Pathogen distribution. (A) Overall proportion of identified viral/bacterial/mixed pathogen, (B) Viral/bacterial/mixed pathogens by age group, (C) pattern of detection of the ten most identified pathogens, (D) distribution of 10 most identified pathogens by age group. *P<0.05. hMPV, human metapneumovirus; RSV, respiratory syncytial virus.

We observed no difference in pathogen distribution by pneumonia severity based on WHO classification system (online supplemental table 3 and online supplemental fig 3). By pathogen, there was no significant difference in distribution between pneumonia severity status or mortality, except for S. pneumoniae which was found in significantly more severe cases using the WHO system (p=0.033) (online supplemental table 3).

A comparison of positivity rates for each causative pathogen by detection method is shown in table 2. Overall, PCR captured more bacterial pathogens than culture and more viral pathogens than acute-convalescent paired serology. Paired serology was generally helpful in identifying atypical bacteria, such as C. pneumoniae and L. pneumophila and upper respiratory tract viruses, such as Rhinovirus and Enterovirus. When comparing blood and IS culture, IS yielded more positive bacterial pathogen results. Similarly, IS PCR captured more pathogens than NP/OP PCR.

Table 2

Causative pathogens per PEER-PePPeS rules by detection method

Mortality

Nineteen (10.1%) of the 188 subjects died during the 30-day study period. Seven (36.8%) of these 19 were male, and most (N=17, 89.5%) were less than 1 year old. Among the 19 deceased subjects, median study duration was 12 (IQR 4–17.5) days; 8 (42.1%) were admitted to ICU and 6 (31.6%) received mechanical ventilation. Twelve (63.2%) died due to respiratory failure, three (15.8%) due to sepsis and three (15.8%) for unknown reasons after discharge (data not shown). Most deaths occurred in the 2–11 mo age group compared with the 12–59 mo age group (78.9% vs 21.1%, p=0.036). Causative pathogens for deceased subjects were bacterial-only in seven (36.8%), viral-only in two (10.5%), mixed in five (26.3%) and unknown in five subjects (26.3%). There were no significant differences in pathogen distribution between subjects that survived and died.
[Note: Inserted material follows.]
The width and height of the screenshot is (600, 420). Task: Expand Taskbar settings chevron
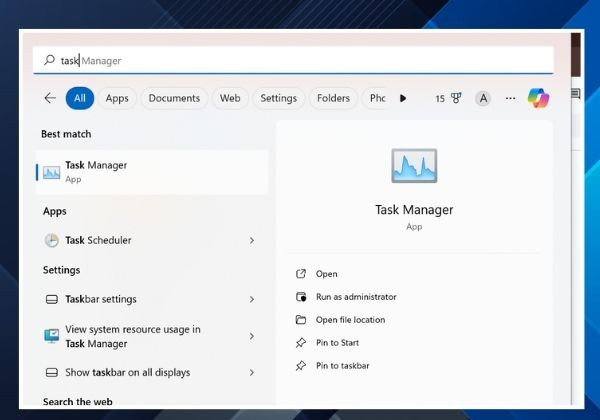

H. influenzae non-type B was the most common pathogen identified in deceased subjects (N=8, with the case fatality rate (CFR) in this study of 11.0%), followed by K. pneumoniae (N=6, CFR of 13.9%), influenza virus (N=3, CFR of 12.0%), B. pertussis (N=2, CFR of 28.6%) and RSV (N=2, CFR of 3.9%) (online supplemental table 3). Pre-existing conditions among deceased subjects included congenital heart disease (N=10, 52.6%), severe malnutrition (N=7, 36.8%) and developmental delay (N=7, 36.8%). A clinical summary of the fatal cases is shown in online supplemental table 4.

Seasonality

During the 27-month study period, infections caused by RSV and influenza were seen year-round with peak activity occurring during the wet season (November to March) in Indonesia (66.7%, p<0.001; and 64.0%, p=0.012, respectively). However, there was little variation in detection of the most common respiratory bacterial infections by month and season. H. influenzae non-type B shows peaks in August (N=12, 16.4%) and March (N=11, 15.1%), while K. pneumoniae and S. pneumoniae fluctuate at lower levels throughout the year (figure 3).

Figure 3

Distribution of the (A) monthly count and (B) seasonal pattern of infection caused by Haemophilus influenzae non-type B, RSV, Klebsiella pneumoniae, Streptococcus pneumoniae and influenza virus during a 27-month study period. RSV, respiratory syncytial virus.

Discussion

PEER-PePPeS, a prospective multisite study, characterised the current epidemiology of CAP in children 2–59 months in Indonesia. No recent prospective Indonesian studies address this topic. Our study found: (1) mixed bacterial and viral infection is the most frequent (N=76, 40.4%) cause of childhood CAP, irrespective of age group and pneumonia severity; (2) bacterial infections were common (66% of cases) with H. influenzae non-b type, K. pneumoniae and S. pneumoniae as the three most common bacterial aetiologies; (3) viral pathogens were also common (57% of PEER-PePPeS subjects), with 16.5% of cases attributed to virus only and RSV and Influenza Virus being the most common viruses identified and (4) PCR on IS specimens was the most sensitive assay for pathogen identification.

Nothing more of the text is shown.